The cold irony of this speech caused the Kid to look attentively and

somewhat sadly on the old man, but before any of them could speak again,

a horse neighed loudly somewhere near by.

 

The Kid sprang from the shed to listen.

 

But the sound had died down instantly. It was full night, now, and the

stars thickly stippled the sky, setting out the black, heavy forms of the

hills and more dimly, of the mountains beyond. He turned his head a

little from side to side, trying to locate the sound, but it was not

clear enough in his mind.

 

“Here, girl!” he called softly.

 

The mare instantly stepped from the shed to his side, and there he

watched her as she lifted her head high and stared straight across the

ravine.

 

“It was over there,” said the Kid thoughtfully, nodding in the direction

at which the mare was still looking. “What would you say, Dad,” he added to

the old man. “Was that neigh in the ravine or up on the bluff, there?”

 

“It was up there,” said Dad Trainor.

 

“Nope, it was down in the ravine,” broke in Davey instantly. “I heard the

echo break.”

 

“I think I did, too,” said the Kid.

 

“It was off of the bluff,” said Dad insistently. “Sure you’d hear some

echo, but not loud, and bangin’ back and forth from side to side of the

ravine, like it would ‘a’, if the critter had been down on the floor.
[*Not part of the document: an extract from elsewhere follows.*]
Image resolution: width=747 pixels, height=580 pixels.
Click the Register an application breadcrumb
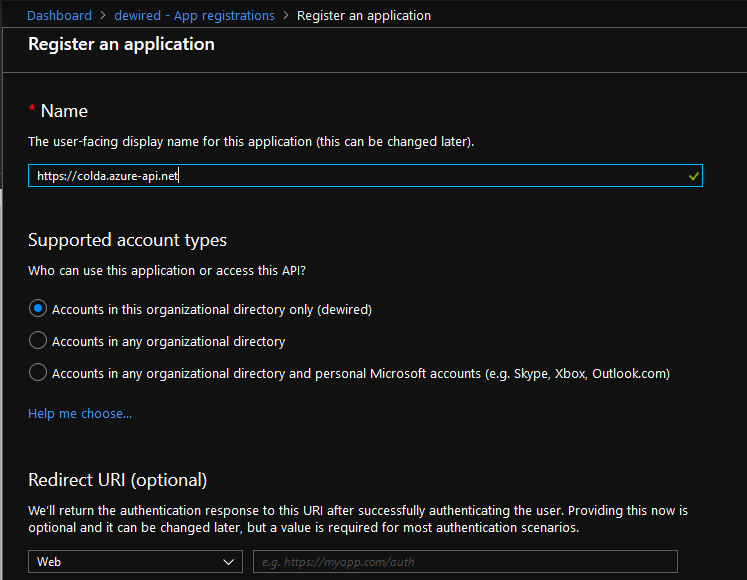[364, 15]
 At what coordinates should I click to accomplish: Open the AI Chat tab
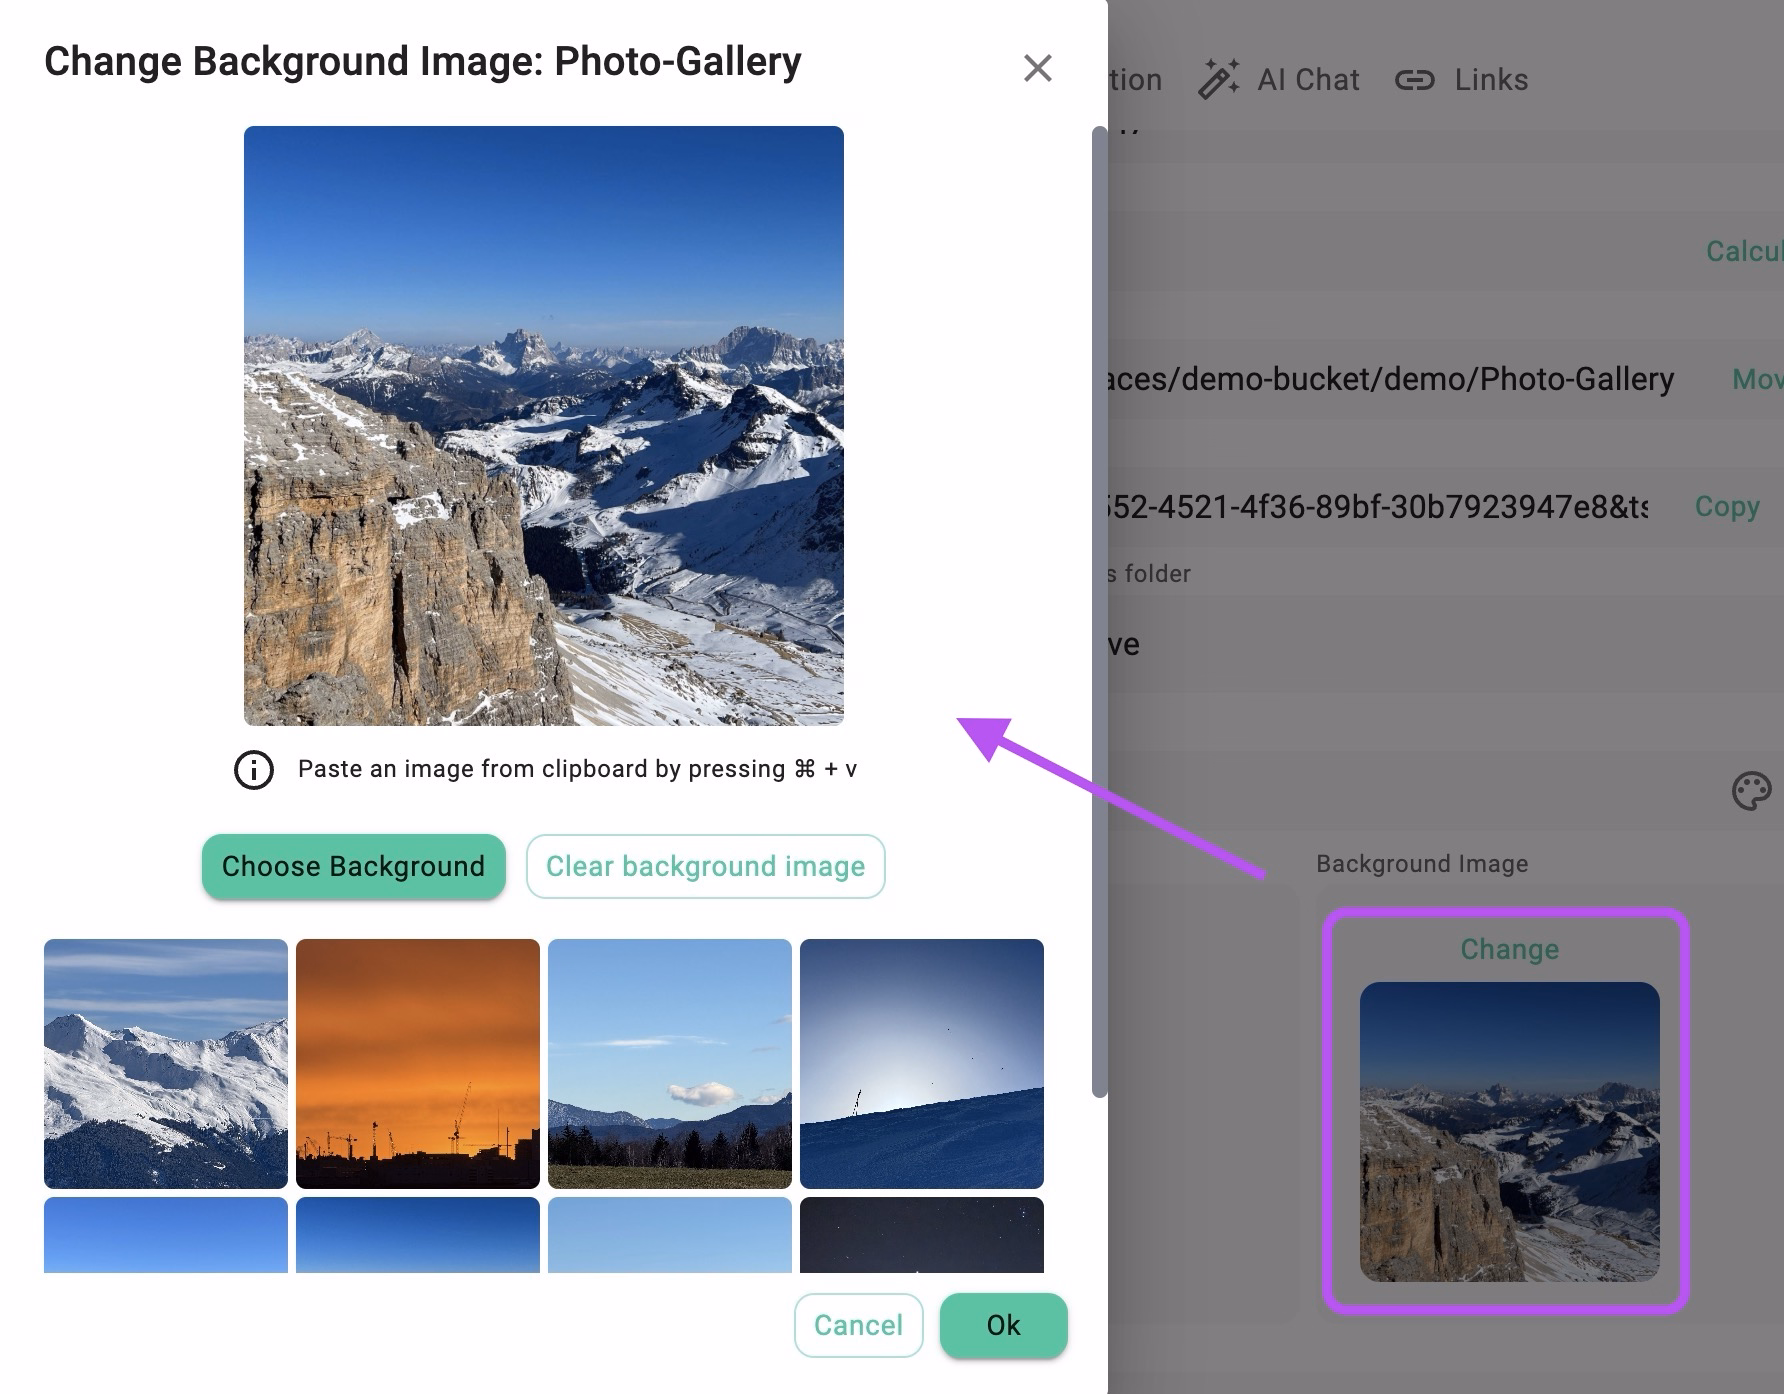(1307, 80)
A

noise like that, it’s like a whangin’ in a dish pan, I tell you.”

 

“Any stray horses around here?” asked the Kid, his ear canted a little,

his eyes still struggling with the darkness.

 

“Yeah. Pretty often some of the Milman stock, it straggles here across

the badlands. Most likely was one of them out there on the rim of the

valley.”

 

“Yeah. I’ve seen ‘em there a lot,” said Davey.